CONFERENCIA Hans van Ditmarsch (LORIA, France)
Aula José Gaos, Instituto de Investigaciones Filosóficas, UNAM.
Abstract Dynamic epistemic logics are modal logics of knowledge (and belief) change, with modal epistemic operators to describe knowledge and dynamic modal operators to describe change of knowledge. In such a logic we can analyze the Moore-sentence: 'p is true but you don't know that p is true'; and also the Fitch-paradox: 'everything is knowable' is inconsistent with 'there is an unknown truth'.

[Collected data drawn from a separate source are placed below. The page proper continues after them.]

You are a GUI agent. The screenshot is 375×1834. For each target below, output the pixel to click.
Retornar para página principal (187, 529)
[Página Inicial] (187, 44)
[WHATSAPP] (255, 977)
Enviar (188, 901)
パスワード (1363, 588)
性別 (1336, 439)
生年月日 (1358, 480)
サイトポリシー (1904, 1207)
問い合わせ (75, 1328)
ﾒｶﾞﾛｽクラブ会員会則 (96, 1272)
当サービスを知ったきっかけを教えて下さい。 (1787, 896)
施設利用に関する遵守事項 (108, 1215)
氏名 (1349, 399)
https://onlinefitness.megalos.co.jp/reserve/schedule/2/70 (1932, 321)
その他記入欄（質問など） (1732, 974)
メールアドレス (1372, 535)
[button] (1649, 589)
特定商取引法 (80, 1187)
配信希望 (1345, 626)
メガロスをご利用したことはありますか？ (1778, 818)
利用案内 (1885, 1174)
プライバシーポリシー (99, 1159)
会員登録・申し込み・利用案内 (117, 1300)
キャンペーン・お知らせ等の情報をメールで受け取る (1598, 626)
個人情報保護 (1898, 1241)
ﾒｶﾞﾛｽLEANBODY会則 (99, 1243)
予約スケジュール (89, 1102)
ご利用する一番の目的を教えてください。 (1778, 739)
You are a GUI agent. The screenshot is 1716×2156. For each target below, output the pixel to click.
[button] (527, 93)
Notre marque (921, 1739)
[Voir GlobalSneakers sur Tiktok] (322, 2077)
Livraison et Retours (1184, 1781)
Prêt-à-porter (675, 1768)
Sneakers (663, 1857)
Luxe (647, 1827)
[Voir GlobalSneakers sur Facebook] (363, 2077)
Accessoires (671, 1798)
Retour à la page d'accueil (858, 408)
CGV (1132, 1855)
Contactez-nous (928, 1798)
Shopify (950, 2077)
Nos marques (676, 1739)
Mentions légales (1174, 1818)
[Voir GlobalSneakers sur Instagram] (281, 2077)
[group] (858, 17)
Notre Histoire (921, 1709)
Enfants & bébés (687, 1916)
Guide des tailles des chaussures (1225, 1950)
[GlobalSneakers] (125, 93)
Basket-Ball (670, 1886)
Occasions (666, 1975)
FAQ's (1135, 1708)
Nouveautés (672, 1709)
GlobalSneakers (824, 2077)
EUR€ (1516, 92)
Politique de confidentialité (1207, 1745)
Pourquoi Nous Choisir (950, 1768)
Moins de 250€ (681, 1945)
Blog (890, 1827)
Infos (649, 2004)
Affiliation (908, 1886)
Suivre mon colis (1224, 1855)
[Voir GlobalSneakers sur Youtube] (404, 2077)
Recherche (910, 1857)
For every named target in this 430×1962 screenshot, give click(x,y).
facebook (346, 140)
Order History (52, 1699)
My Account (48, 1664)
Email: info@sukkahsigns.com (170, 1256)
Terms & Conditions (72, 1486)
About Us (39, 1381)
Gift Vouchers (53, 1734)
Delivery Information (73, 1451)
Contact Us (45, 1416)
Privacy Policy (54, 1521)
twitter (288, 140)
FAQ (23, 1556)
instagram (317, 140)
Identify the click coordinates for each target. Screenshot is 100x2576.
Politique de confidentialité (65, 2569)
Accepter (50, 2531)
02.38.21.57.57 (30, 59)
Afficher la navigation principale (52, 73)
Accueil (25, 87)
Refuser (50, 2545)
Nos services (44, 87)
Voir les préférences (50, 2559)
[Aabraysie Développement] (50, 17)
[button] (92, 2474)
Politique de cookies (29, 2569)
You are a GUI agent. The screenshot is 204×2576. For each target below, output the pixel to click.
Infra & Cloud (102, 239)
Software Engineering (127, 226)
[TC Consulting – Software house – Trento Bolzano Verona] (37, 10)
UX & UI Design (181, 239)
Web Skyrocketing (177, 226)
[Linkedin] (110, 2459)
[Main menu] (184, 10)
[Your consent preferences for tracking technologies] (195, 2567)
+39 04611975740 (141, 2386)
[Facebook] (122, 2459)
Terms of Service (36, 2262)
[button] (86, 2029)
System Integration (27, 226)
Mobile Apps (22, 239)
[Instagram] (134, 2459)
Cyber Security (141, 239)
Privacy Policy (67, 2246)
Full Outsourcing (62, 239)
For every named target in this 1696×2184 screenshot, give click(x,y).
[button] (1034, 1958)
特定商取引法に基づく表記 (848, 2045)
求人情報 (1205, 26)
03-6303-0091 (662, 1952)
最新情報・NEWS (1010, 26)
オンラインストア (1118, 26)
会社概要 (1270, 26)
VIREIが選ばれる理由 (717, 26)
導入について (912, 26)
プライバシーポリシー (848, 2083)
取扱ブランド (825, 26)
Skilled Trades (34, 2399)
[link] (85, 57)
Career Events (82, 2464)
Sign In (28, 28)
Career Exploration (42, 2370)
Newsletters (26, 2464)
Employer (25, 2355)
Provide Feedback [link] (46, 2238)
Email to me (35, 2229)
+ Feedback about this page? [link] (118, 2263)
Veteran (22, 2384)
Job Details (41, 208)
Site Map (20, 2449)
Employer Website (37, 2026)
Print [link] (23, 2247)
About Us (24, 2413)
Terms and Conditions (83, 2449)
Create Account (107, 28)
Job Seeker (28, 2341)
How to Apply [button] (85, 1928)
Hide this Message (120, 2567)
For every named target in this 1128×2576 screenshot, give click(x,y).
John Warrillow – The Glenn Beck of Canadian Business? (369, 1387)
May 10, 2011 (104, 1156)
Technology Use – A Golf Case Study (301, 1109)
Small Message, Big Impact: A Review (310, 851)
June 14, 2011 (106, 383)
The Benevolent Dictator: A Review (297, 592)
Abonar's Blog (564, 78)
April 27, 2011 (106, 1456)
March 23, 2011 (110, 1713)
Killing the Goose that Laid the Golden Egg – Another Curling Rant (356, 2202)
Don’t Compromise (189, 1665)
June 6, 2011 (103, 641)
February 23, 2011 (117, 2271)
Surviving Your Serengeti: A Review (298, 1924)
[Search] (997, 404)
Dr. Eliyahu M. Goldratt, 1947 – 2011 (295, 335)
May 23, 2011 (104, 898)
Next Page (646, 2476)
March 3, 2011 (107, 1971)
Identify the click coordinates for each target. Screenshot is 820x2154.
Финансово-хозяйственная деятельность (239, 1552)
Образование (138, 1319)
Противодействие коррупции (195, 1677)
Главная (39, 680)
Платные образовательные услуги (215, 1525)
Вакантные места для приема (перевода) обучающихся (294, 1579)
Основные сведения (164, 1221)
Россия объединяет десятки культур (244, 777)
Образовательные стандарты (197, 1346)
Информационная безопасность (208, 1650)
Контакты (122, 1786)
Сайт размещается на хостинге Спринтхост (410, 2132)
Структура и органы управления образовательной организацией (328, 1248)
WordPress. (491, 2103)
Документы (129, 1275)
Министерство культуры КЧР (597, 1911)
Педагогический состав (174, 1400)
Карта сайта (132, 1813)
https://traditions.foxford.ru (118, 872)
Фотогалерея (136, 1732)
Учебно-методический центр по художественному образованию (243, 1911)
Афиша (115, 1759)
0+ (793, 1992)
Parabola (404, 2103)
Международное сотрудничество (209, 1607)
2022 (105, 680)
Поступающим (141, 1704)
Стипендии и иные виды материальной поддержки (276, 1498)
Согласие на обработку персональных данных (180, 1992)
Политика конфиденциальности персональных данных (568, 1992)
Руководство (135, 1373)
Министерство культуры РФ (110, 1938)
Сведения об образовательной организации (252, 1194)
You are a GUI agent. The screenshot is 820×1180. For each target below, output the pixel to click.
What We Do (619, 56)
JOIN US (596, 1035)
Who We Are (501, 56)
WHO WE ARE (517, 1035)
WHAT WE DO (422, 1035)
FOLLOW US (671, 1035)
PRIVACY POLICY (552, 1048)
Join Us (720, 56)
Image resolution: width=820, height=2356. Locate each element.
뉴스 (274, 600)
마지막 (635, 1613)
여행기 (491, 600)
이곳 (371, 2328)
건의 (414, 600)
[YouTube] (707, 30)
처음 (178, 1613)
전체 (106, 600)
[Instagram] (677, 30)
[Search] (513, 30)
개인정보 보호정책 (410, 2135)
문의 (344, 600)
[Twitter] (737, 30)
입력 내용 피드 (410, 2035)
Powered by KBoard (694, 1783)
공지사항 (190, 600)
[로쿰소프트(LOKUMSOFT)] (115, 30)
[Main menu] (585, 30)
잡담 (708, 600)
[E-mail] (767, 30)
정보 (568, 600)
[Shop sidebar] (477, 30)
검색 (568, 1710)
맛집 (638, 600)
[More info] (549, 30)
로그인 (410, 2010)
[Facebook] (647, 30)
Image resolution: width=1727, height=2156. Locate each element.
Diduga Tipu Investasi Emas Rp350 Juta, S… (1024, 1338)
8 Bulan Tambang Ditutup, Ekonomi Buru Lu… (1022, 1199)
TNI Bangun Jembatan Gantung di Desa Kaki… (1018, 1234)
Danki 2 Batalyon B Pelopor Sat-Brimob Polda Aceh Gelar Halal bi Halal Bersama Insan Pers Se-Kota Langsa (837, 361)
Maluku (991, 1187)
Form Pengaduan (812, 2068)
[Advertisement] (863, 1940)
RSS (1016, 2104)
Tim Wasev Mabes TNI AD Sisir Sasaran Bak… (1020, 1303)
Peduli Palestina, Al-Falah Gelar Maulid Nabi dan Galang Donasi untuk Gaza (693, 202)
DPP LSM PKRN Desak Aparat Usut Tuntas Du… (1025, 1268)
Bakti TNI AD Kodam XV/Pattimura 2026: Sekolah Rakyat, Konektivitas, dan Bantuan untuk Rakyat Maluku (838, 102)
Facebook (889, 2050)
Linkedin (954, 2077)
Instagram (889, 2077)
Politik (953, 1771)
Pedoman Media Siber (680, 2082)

The Moore sentence becomes false as a consequence of being announced. In this sense it is an 'unsuccessful' knowledge update. 'Success' is one of the requirements in AGM belief revision. The Fitch paradox can be analyzed in dynamic epistemic logic when we interpret 'knowable' as 'known after an announcement'. The Moore and Fitch themes are much related and hold for S5 knowledge and for KD45 (consistent) belief. Given the interpretation of 'successful' as 'known after its announcement' 'knowable' as 'known after an announcement', successful implies knowable. But knowable does not imply successful. All propositions are knowable in a more general sense: for each proposition, we can know whether it is true: either the proposition can become known or its negation can become known. In that sense, the Moore sentence is knowable!